Dr Raphael Schaller
Head of Technology
Raphael began his career as a technician in synthetic materials at Sika AG and Johnson Electric, both based in Switzerland. He pursued undergraduate studies in Materials Science at ETH Zurich and Queen Mary University London, earning his master’s degree in 2012. In 2013, Raphael commenced his doctoral studies in polymer science at ETH Zurich, focusing on ‘Creating Complex Polymer Systems – From Polyethylene Al Dente to Polystyrene Mille‐Feuille’. Following his Ph.D., he conducted postdoctoral research in Switzerland and China in 2016. In January 2017, Raphael joined nolax, a Swiss start-up hub for adhesive technologies, where he founded the start-up ‘Thin-ply’. By October 2018, he took over the role of Chief Technology Officer (CTO) at nolax. Since January 2024, Raphael has served as CTO at Collano AG, a Swiss specialty adhesives manufacturer.
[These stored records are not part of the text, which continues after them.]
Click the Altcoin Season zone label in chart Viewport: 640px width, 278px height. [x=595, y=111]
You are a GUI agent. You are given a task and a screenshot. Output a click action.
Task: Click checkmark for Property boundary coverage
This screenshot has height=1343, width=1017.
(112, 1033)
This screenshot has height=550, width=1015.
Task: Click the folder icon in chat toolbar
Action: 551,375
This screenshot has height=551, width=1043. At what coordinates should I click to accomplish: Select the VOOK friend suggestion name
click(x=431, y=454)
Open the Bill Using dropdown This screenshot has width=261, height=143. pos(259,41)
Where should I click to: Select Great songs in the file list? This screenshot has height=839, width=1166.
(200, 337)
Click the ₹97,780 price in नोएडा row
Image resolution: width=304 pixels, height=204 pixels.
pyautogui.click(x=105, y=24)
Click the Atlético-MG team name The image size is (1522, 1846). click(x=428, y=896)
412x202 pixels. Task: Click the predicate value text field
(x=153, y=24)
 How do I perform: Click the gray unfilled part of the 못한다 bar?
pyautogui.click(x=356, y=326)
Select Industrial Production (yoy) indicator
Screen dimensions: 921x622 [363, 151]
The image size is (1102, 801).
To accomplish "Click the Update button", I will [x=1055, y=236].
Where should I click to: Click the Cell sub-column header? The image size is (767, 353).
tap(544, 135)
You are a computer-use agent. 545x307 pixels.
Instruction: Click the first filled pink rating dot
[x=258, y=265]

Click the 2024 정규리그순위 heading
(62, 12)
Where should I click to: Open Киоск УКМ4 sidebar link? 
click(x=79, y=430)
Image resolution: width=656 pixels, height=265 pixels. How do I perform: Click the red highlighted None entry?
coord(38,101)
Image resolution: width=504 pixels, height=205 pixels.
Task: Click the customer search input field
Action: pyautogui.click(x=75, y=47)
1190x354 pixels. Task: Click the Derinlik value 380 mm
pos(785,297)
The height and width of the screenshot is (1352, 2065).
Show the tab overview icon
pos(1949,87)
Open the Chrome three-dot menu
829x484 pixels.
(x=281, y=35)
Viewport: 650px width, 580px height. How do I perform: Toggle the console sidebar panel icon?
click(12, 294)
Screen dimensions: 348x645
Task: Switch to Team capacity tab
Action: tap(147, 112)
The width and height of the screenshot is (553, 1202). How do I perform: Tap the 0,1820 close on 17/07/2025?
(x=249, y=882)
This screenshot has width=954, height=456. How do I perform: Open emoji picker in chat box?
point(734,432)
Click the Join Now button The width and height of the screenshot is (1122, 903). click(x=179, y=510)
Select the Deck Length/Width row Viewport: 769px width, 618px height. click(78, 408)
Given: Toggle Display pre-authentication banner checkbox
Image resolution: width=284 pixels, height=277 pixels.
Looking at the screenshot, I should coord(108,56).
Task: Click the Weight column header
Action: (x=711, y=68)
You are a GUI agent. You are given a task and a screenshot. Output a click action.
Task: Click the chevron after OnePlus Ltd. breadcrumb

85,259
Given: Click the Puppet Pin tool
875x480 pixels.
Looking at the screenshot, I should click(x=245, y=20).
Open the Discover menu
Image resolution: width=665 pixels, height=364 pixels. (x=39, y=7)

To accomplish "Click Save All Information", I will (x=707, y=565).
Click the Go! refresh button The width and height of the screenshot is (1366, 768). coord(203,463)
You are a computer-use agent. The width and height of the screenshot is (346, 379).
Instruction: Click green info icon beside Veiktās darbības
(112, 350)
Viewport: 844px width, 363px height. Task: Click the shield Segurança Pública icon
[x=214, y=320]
Against the Wind: How 2026 Results Overturned Our 2022 Hypothesis
In the autumn of 2019, seven racing boats departed Le Havre carrying sails built from a new generation of fiber-reinforced adhesive films. The matrix: An adhesive based on ethylene–acrylic acid copolymer blended with an aliphatic polyether-polyurethane to improve the flexibility. The regatta was the Transat Jacques Vabre. The destination: Salvador de Bahia, 4,350 nautical miles across the Atlantic. The conditions were everything a polymer chemist fears in silence — cyclic thermal loading, relentless UV irradiation, high mechanical stress, and repeated wetting and drying. And the fears became reality — some sails delaminated.
At WAC 2022 in Chicago, we presented the failure as an endurance case study. We named temperature cycling as the probable root cause, pointing to the progressive degradation of the polyurethane component. We showed alternating climate test data, watched integrity of sails collapse after twenty cycles, and offered a hypothesis. It was an honest hypothesis. It was not the full answer.
Four years of further investigation have since revealed what the sea already knew. The dominant failure mechanism is not thermal fatigue but viscoelastic creep under sustained mechanical load — a slow, silent re-distribution of stress at the fiber-adhesive interface. Armed with this understanding, we developed a next-generation adhesive for sail membranes: a polyurethane-polycarbonate crosslinked with a 2,4-toluene diisocyanate dimer (TDI-dimer), combining the robustness of a polycarbonate backbone with the latent reactivity of the crosslinker — storage-stable at room temperature and field-validated in offshore competition.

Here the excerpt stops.